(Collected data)
+ + +
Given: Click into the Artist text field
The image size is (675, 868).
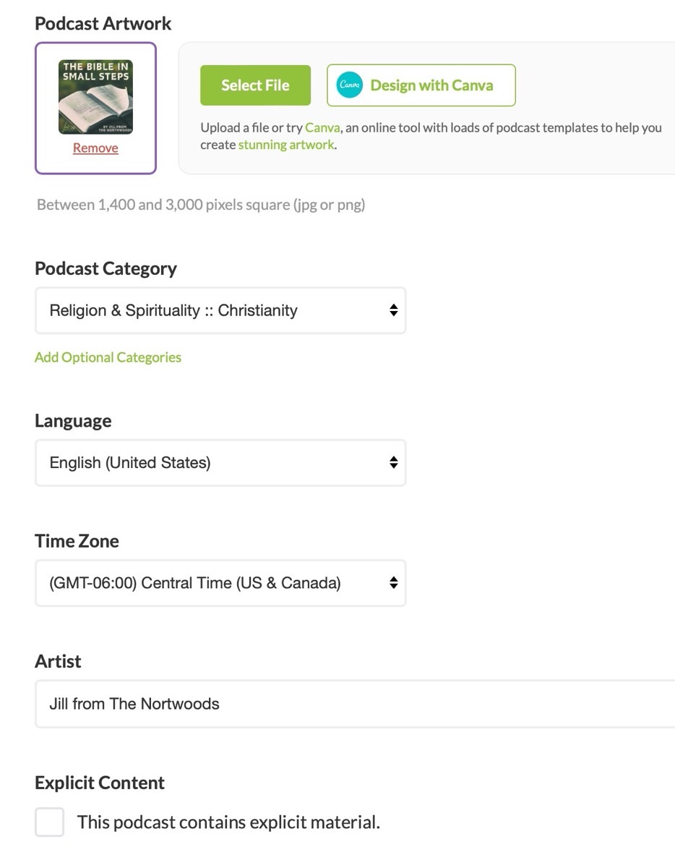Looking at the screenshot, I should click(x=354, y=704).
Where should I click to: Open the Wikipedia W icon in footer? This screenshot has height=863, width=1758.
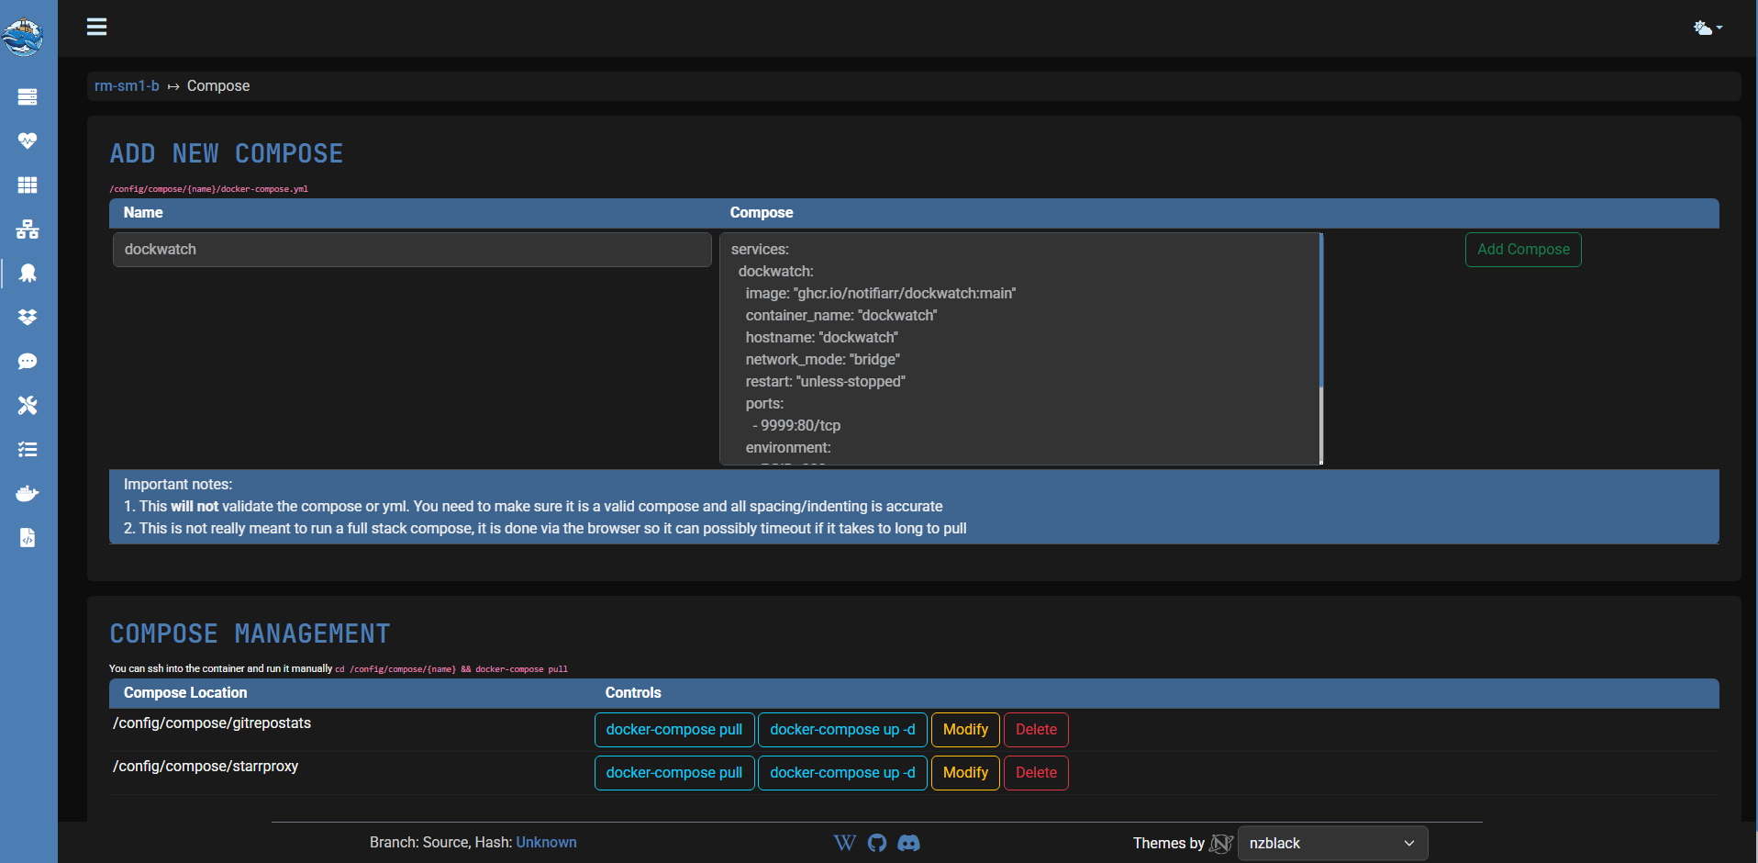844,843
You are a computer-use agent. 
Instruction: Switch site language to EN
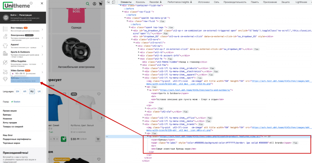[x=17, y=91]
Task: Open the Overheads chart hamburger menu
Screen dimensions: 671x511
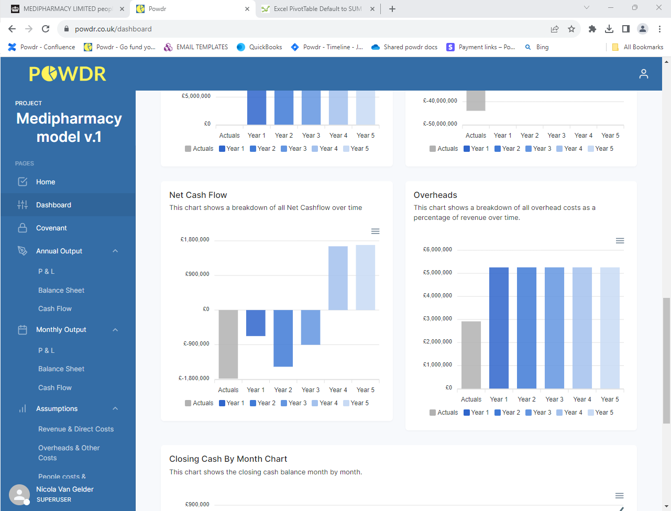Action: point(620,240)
+ + +
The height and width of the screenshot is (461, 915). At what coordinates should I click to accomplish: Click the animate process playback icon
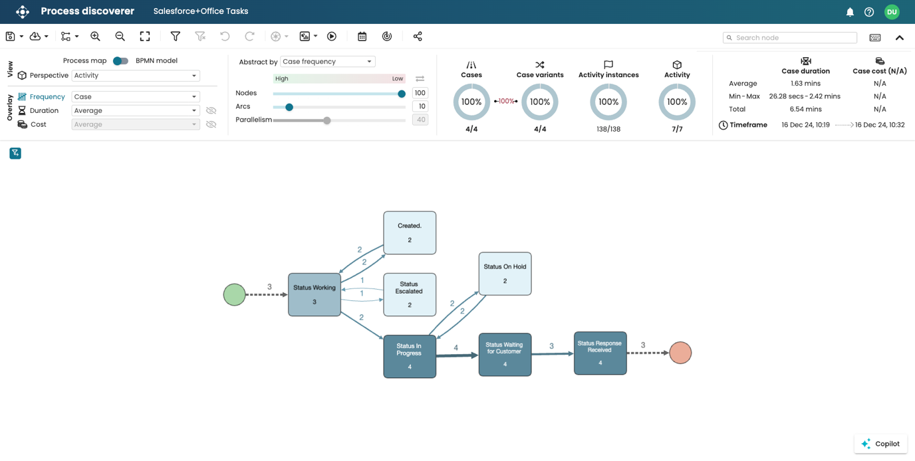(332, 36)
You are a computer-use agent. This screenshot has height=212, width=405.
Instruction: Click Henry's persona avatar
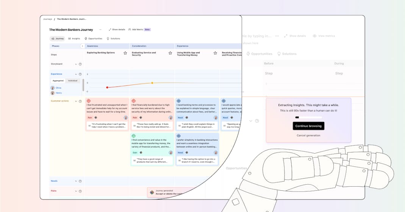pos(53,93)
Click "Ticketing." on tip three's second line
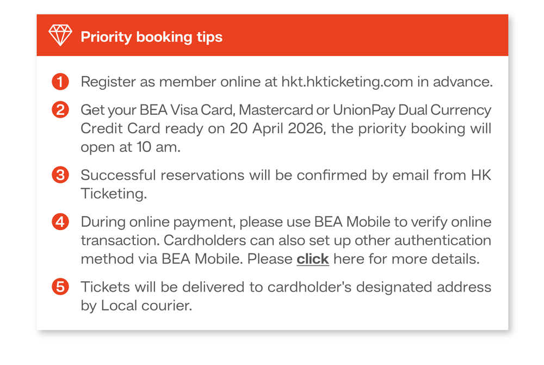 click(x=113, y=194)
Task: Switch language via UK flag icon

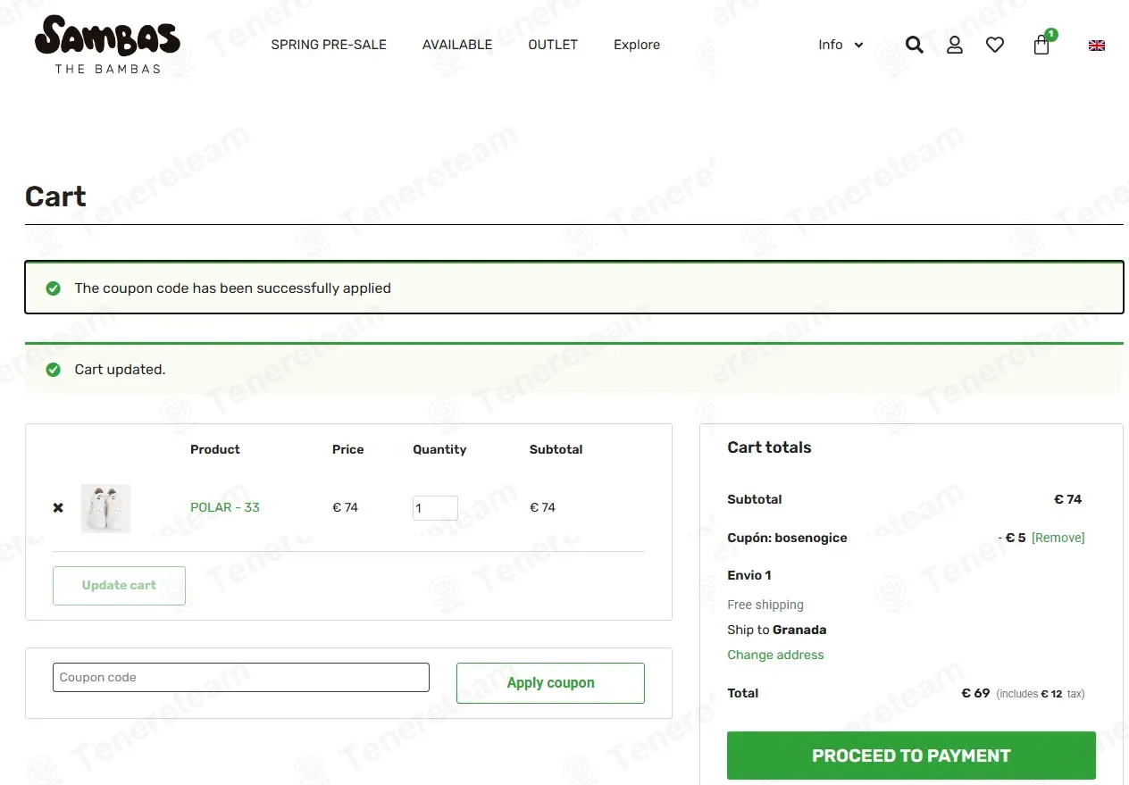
+ + +
== Problem requirements ==
Copy every line of the data above in which the string "computer" appears.

== Task answer ==
You are a computer-use agent. 
You are a computer-use agent. This screenshot has height=212, width=405.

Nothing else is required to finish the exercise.